Today, the idea of the commune as such is not important. The only thing that plays a crucial role is individual choice as the only basis and only real criterion of its activity
On the other hand, I don’t understand why is it necessary to keep raising the brilliant dead, even if their ideas had a powerful impact. Obviously, any relatively complex system of axioms will eventually generate a question that its axioms cannot answer. For this reason, I see no reason for reanimating the International in its Communist essence. But to set some kind of marker nevertheless, I find more and more reason to call today’s phase the Rhizomatic International, a phenomenon whose ideological and technological characteristics are adequate to our time.
2. Which chances do you see for the ongoing democratization of art? Is it possible to break out of the framework of market hierarchy and exclusive global representation?
The growth and preservation of any process depends on physical differentiation. It also depends on a heightened unity of the field. This is how I would characterize the rhizomatic essence of any community’s existence, no matter whether they are artists, activists etc. Note that we are not speaking of solidarity as a constant quality the community faces each motivation as it arises, forcing the community to change its vector of development each and every time. However, the ideology of “big events” or institutional success does not play any decisive role, in my opinion. I would characterize one of the Rhizomatic International’s attributes as the capacity for self-organized criticism. The combined effect of a multitude of small communities can break into the exclusiveness of global representation. Technological re-tribalization – the gradual reversion of communities into a tribal state, accompanied by a strong technological dominant is our time’s most important need.

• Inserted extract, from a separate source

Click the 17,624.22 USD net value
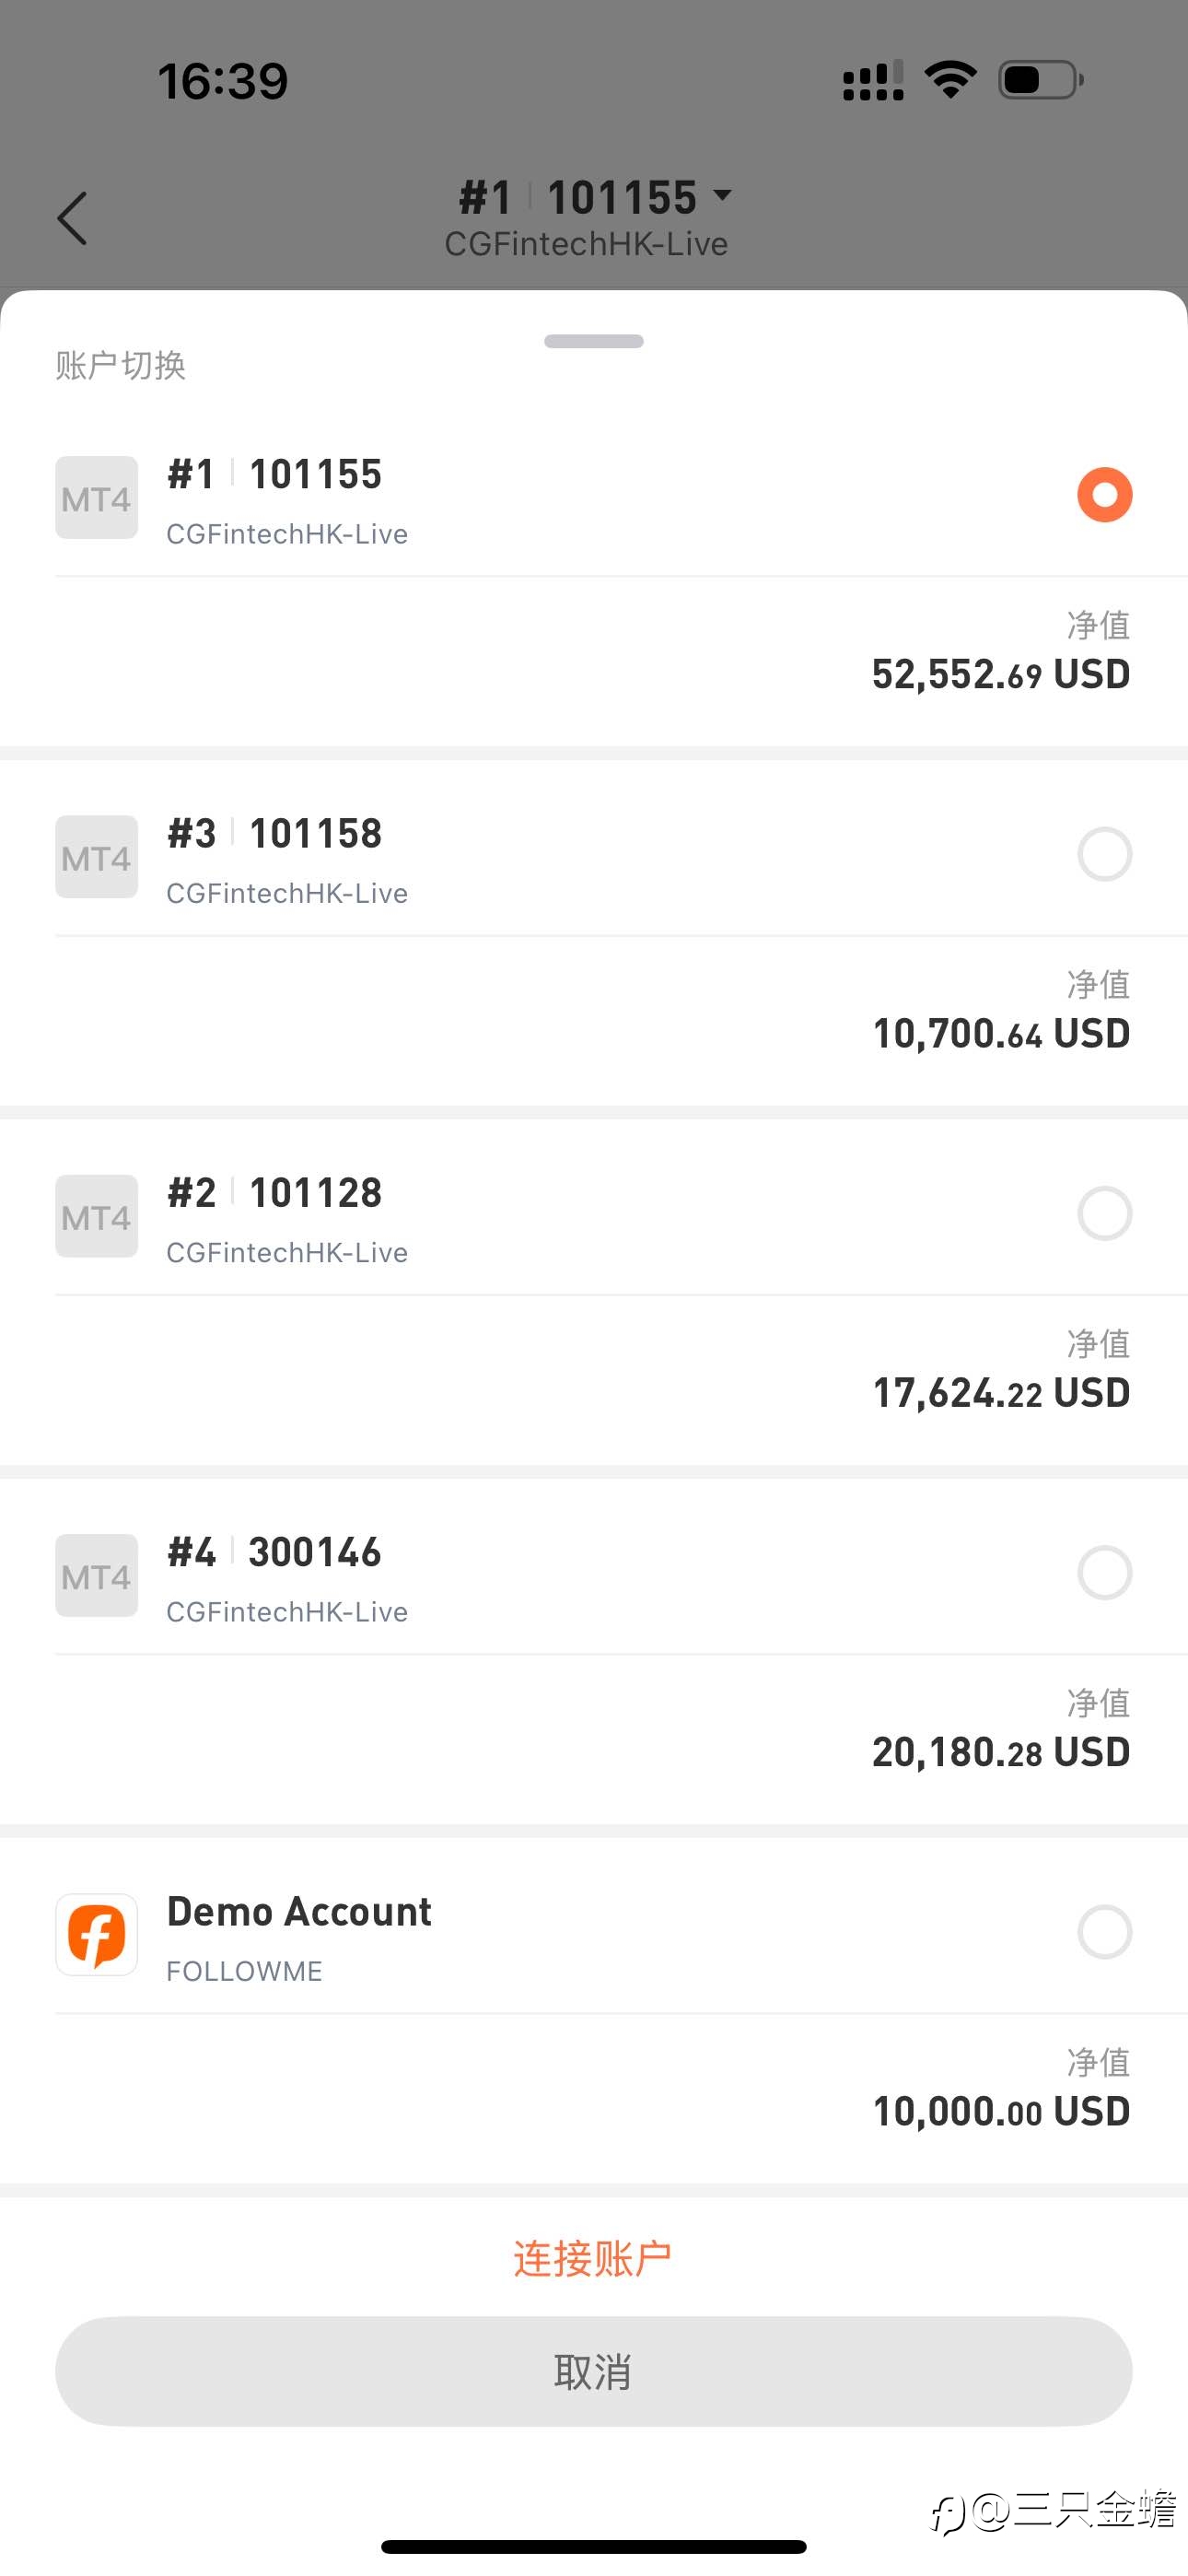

Without it, any progressive idea will inevitably become a decorative idiocy, once it takes its place at a trade-fair.
3. How important is it today to stop the conveyors of big events, opting instead for internationalist work on location?
I wouldn’t talk about the possibility of stopping the conveyor of global events if I were you it reeks of leftwing rhetoric of most worn and infantile-romantic sort. Stopping the conveyor is the same as stopping the actual broadcast of a TV channel while sitting in front of a television. While you can turn the television off, the broadcast itself will continue…Among other things, a century of pragmatism sets us apart from the revolutionaries and their troubled times. Since then, it seems that people have learned a lesson taught by history, namely not to act through head-on confrontations. Today, one needs to act in more round-about, mediated, tactical, indirect ways, as technology teaches us. We need to be more subtle…In this sense, tactical media make no difference between global and local events. Under the conditions of the “global-localization” effect, which has already been described, this or that project inevitably focuses the meta-linguistic interlinks themselves, organizing significance. Thus, your question of whether one should reaccentuate one’s activities from the global to a local field means almost nothing to me.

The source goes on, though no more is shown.